Perusahaan Listrik Negara (PLN) menegaskan seluruh golongan pelanggan, baik yang mendapat subsidi maupun non-subsidi, tetap membayar dengan besaran tarif yang sama seperti bulan sebelumnya.
Kebijakan tarif listrik PLN ini berlandaskan Peraturan Menteri Energi dan Sumber Daya Mineral (ESDM) Nomor 7 Tahun 2025 yang menjadi acuan resmi dalam menentukan harga listrik.
Pemerintah sendiri secara rutin mengevaluasi tarif setiap tiga bulan sekali dengan mempertimbangkan sejumlah faktor ekonomi global maupun domestik, seperti kurs dolar AS, harga minyak mentah, inflasi, dan harga batu bara.
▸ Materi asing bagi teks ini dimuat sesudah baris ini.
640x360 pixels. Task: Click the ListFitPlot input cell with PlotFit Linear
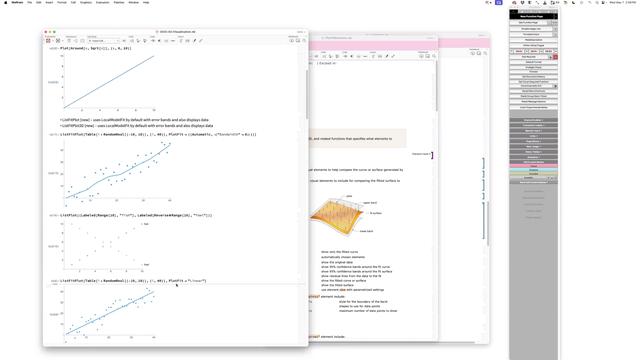point(133,281)
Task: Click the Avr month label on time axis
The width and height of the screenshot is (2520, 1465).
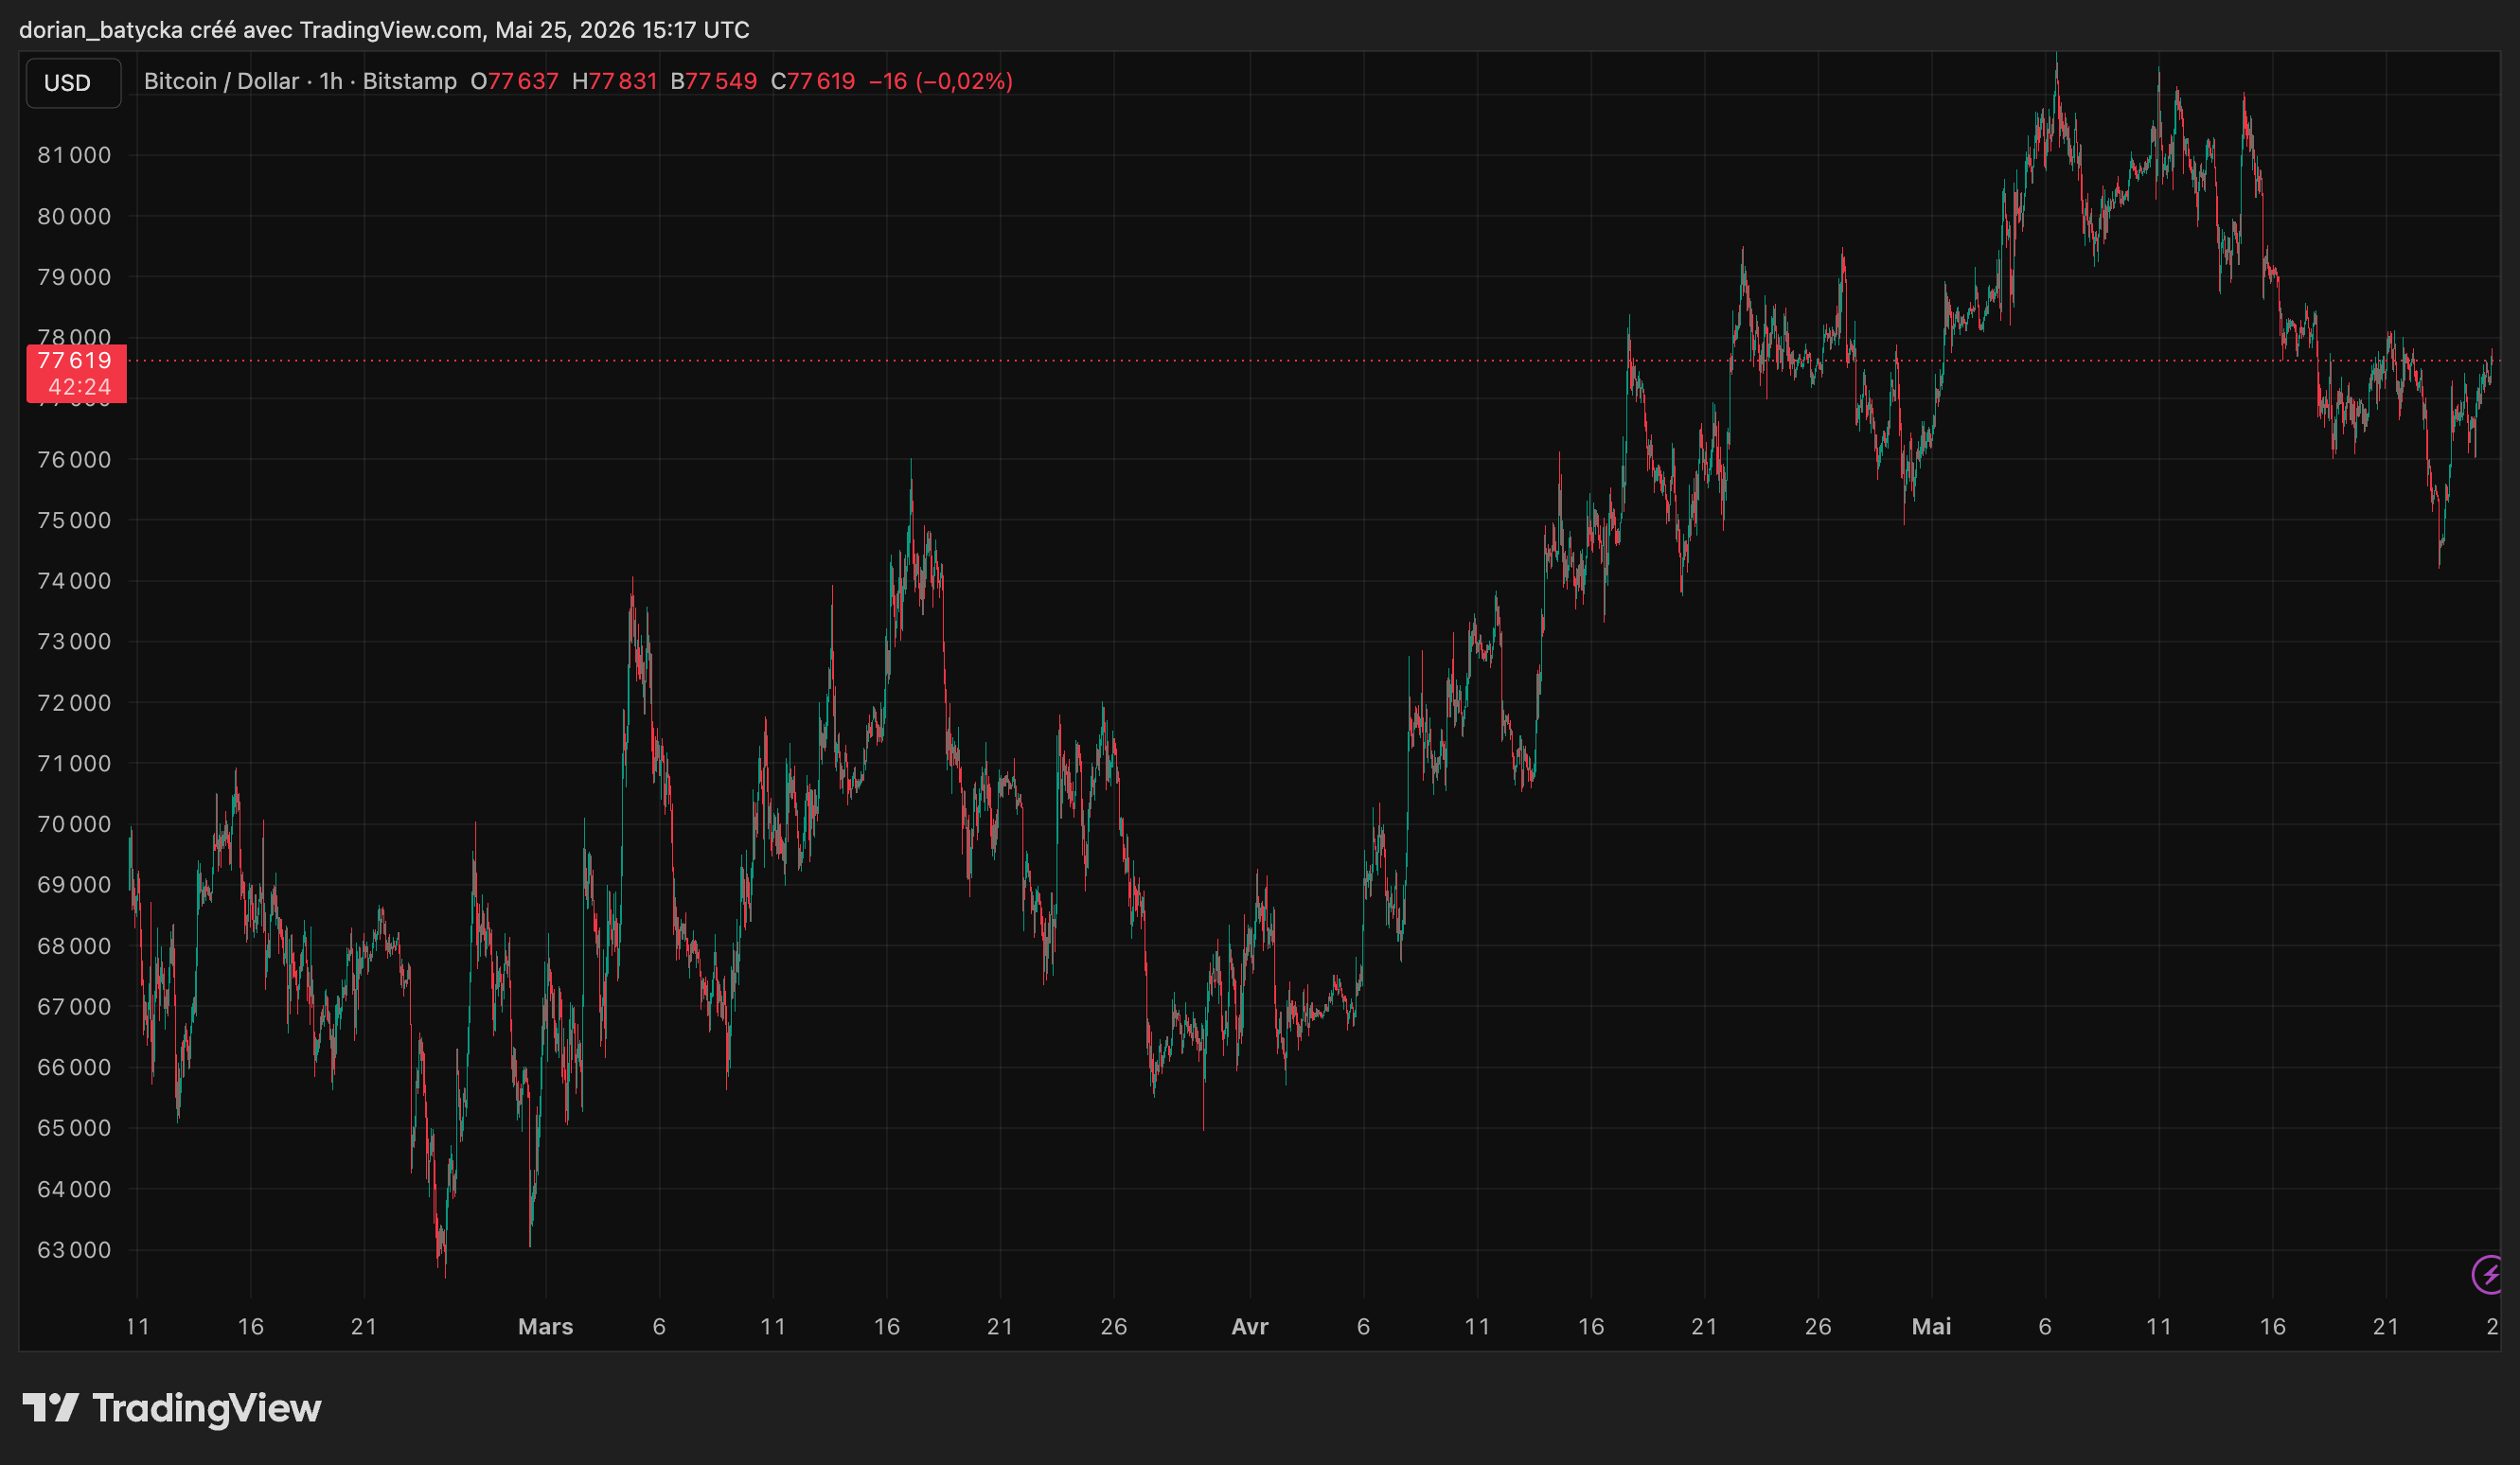Action: coord(1250,1327)
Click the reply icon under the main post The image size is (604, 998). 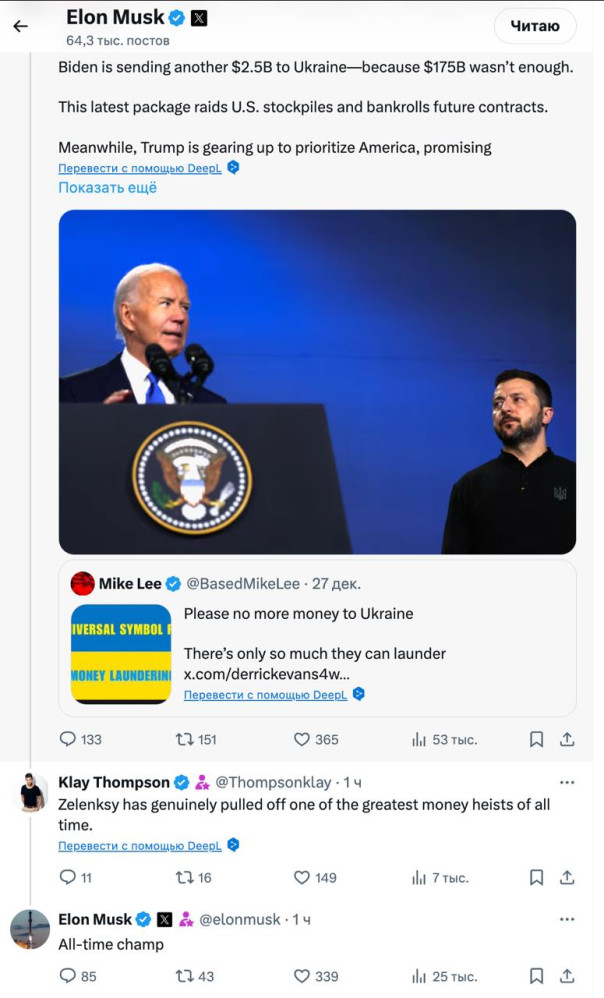68,739
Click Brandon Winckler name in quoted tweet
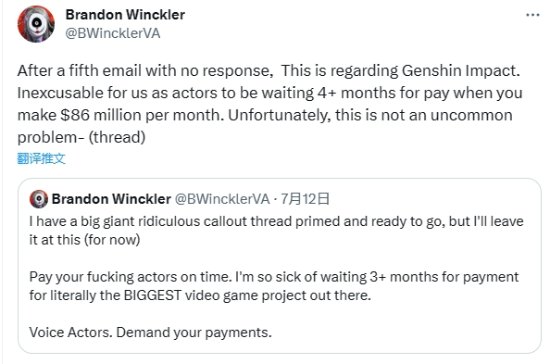Screen dimensions: 550x364 [112, 199]
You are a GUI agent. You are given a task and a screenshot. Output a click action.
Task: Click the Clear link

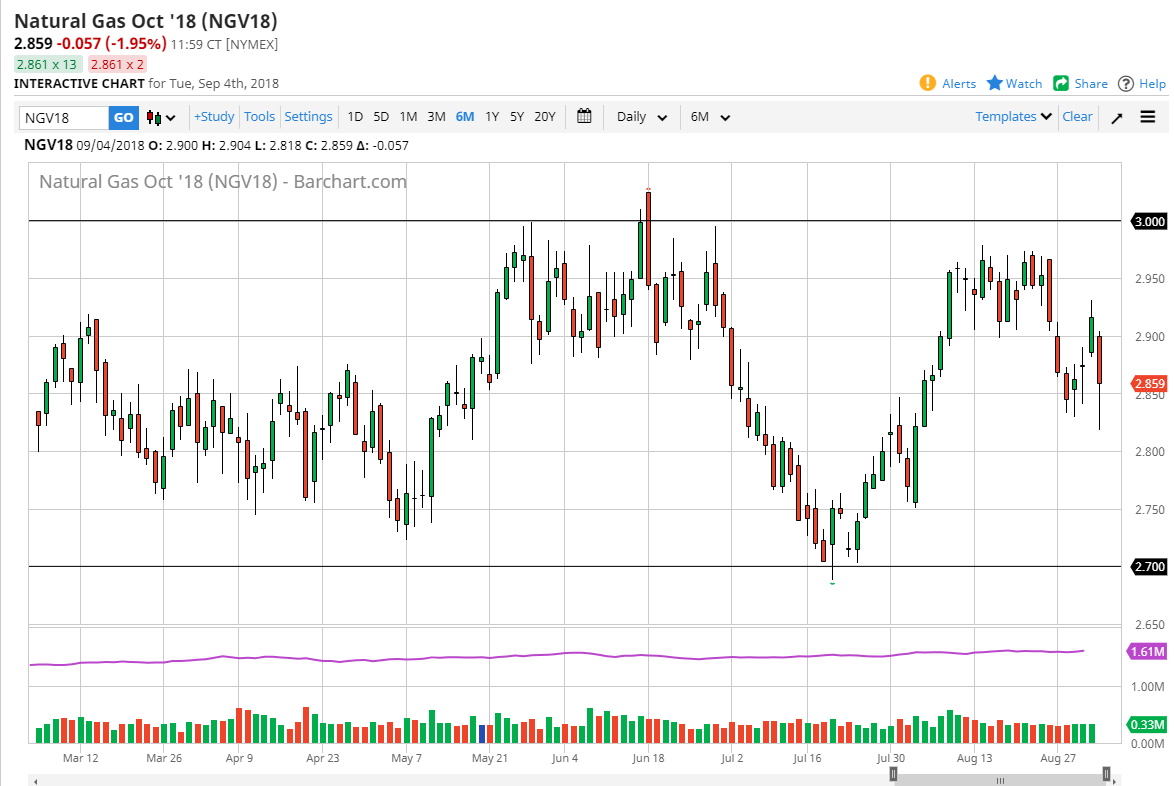pyautogui.click(x=1077, y=116)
Pemerintah menegaskan, langkah menahan tarif listrik PLN pada periode September ini bertujuan menjaga stabilitas daya beli masyarakat.
Dengan beban biaya energi yang semakin tinggi, kebijakan tersebut dinilai penting agar konsumsi rumah tangga dan aktivitas usaha tidak terganggu.
Untuk golongan rumah tangga penerima subsidi, tarif masih tergolong ringan.
Pelanggan dengan daya 450 VA tetap dikenakan Rp415 per kWh, sementara daya 900 VA subsidi berada di angka Rp605 per kWh.
Sedangkan pelanggan non-subsidi juga tak mengalami perubahan.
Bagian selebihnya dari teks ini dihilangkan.